Publié le 8 Juin 2013 par bayrou62 in François Bayrou

 

L'ancien premier ministre Pierre Mauroy est décédé vendredi. François Bayrou lui a rendu un hommage appuyé et ému.

 

"Pierre Mauroy était un homme exceptionnel, profondément enraciné dans ses convictions, dans ses idées, dans le peuple français et le tissu populaire du pays. Il a été un militant engagé, sincère et authentique. Les choix profonds qui étaient les siens, le choix européen et le choix de la décentralisation, étaient des idées justes dont nous devons lui être reconnaissants", a souligné François Bayrou en apprenant le décès de l'ancien premier ministre..

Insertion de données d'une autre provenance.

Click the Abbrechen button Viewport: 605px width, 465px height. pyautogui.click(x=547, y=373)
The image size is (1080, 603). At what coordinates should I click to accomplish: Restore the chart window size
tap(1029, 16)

"Il avait trois visages remarquables", s'est souvenu le leader centriste avec émotion. "Le premier, celui d'un militant. Il a donné sa vie au militantisme et à la social-démocratie. Il n'a jamais oublié les ouvriers et ceux qui n'avaient ni relations ni fortune. C'était aussi un grand élu local, avec une vision et une intuition pour l'avenir de sa ville et de sa région. Il était notamment convaincu que le développement viendrait de l'ouverture et c'était à ce titre un promoteur du tunnel sous la Manche", a-t-il rappelé.

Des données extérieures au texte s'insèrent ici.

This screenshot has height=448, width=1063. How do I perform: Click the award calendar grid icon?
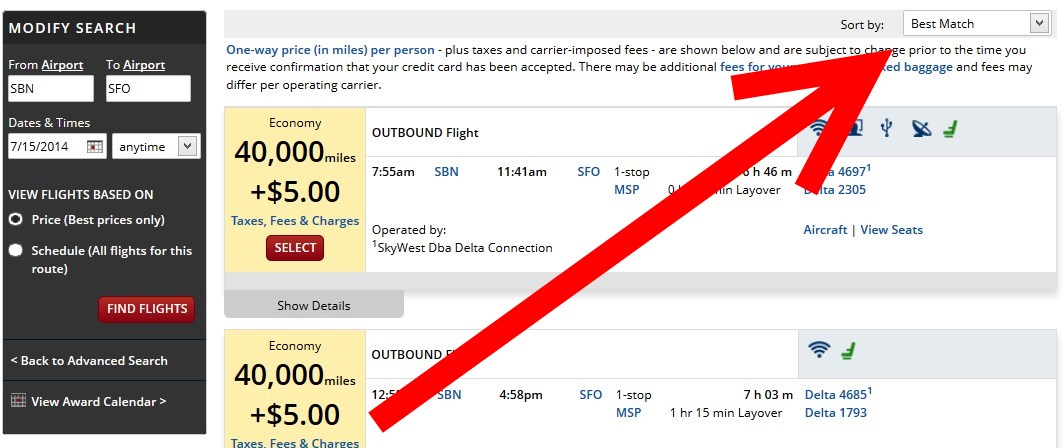point(18,401)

Pour le président du Mouvement Démocrate, Pierre Mauroy a également "joué un rôle absolument historique comme premier ministre, au début des années 80". "Avec Jacques Delors, ils réussirent à convaincre François Mitterrand que l'avenir n'était pas dans la France solitaire, avec un projet opposé à celui des autres, mais qu'il fallait rester dans le système monétaire européen et choisir la discipline budgétaire. Il estimait que le progrès ne pouvait pas se faire sans un certain équilibre. Ce fut là un événement très important pour l'avenir du pays", a-t-il ajouté. 

À titre plus personnel, François Bayrou gardera en mémoire un homme "chaleureux, débonnaire et très ouvert". "Il était respecté bien au-delà de sa propre famille politique. Il était capable de dépasser les frontières partisanes. Ceux qui l'ont côtoyé savent qu'il avait choisi d'avoir des relations de confiance avec ses opposants. C'était un don particulier, qui lui venait aussi de sa grande expérience et de sa grande sagesse".